Selig sind, die Frieden stiften, denn sie werden Gottes Kinder heißen. Menschen, die sich aktiv für ein friedliches Miteinander einsetzen. Nicht diejenigen, die jedem Streit aus dem Weg gehen, sondern die Streit schlichten und zu Versöhnung beitragen. Ihnen werden die Wertschätzung und die Anerkennung dafür zuteil, dass sie sichtbar aus Gottes Geist leben.
Selig sind die Barmherzigen, denn sie werden Barmherzigkeit erlangen. Menschen, die anderen Menschen mit einem weiten Herzen begegnen, die fehlertolerant sind und sich vom Schicksal ihrer Mitmenschen anrühren lassen, bekommen etwas von dieser Haltung zurück.

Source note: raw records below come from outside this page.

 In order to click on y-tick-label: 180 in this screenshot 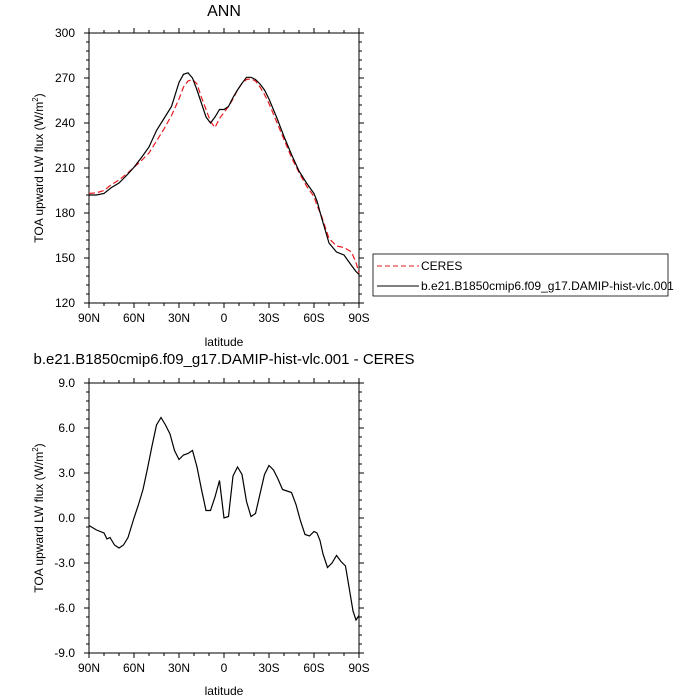, I will do `click(65, 213)`.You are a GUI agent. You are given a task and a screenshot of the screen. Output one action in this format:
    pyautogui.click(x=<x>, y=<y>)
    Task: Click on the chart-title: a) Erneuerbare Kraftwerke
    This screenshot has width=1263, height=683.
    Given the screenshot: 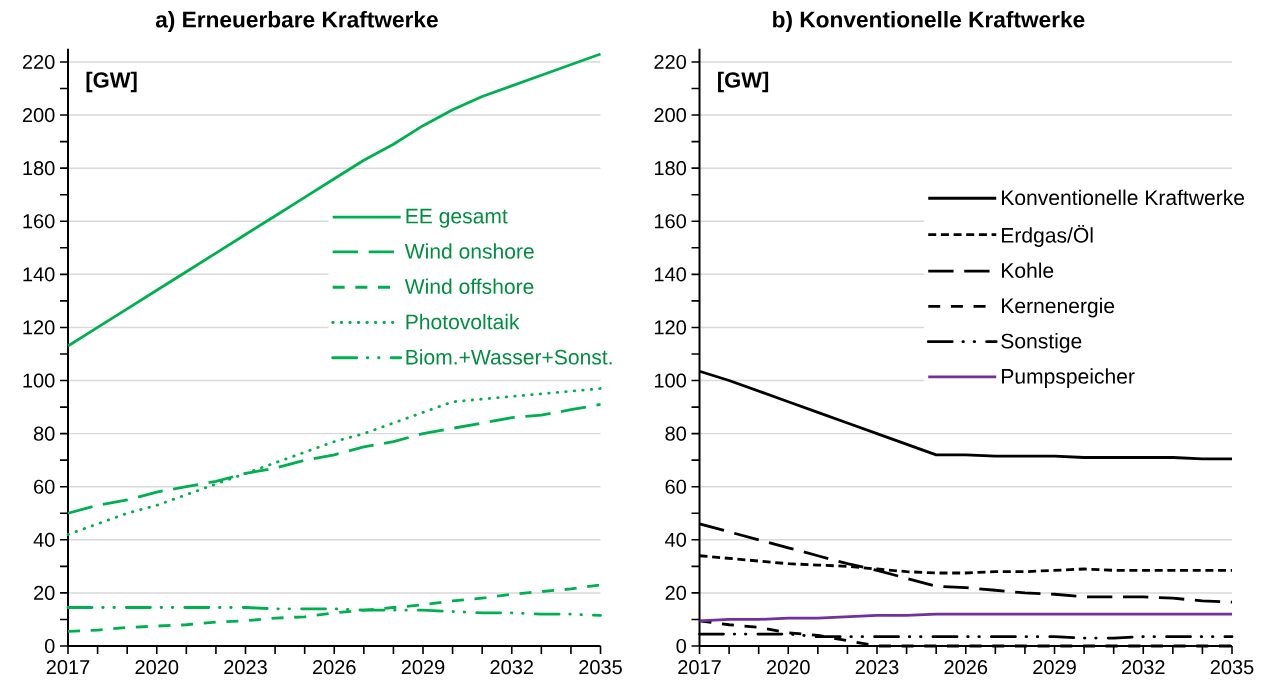 What is the action you would take?
    pyautogui.click(x=296, y=22)
    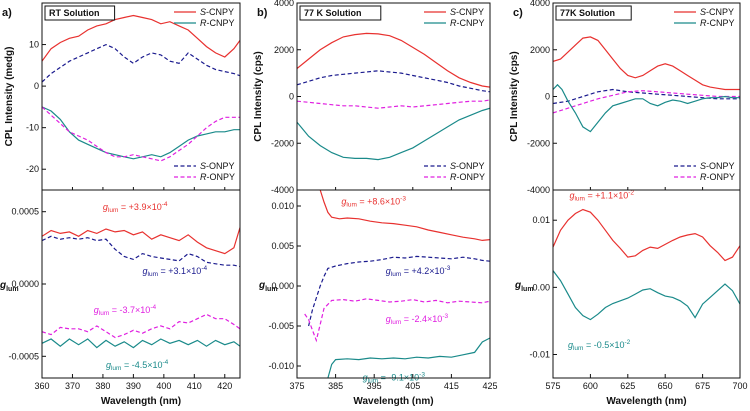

Selig sind die Sanftmütigen, denn sie werden das Erdreich besitzen. Nicht die, die mit Gewalt ihre Interessen durchsetzen, werden das Erdreich besitzen. Kurzfristig vielleicht. Langfristig zerstören sie aber jeden lebenswerten Lebensraum. Die, die behutsam mit ihren Mitmenschen und mit der Schöpfung umgehen, haben eine nachhaltige Zukunft.
Selig sind, die reinen Herzens sind, denn sie werden Gott schauen. Wer mit sich selbst und mit den anderen im Reinen ist, der hat einen freimütigen Blick – auf Gott, auf seine Mitmenschen und auf sich selbst.
Wir sind keine Insel der Seligen. Dass unsere Schule eine Insel sein möge, wünsche ich mir auch gar nicht. Wir sind Teil der Gesellschaft und das ist auch gut. Aber, dass der Geist der Seligpreisungen unseren Umgang hier auf dem Campus und über die Grenzen unserer Schule hinaus prägt, das wünsche ich uns allen.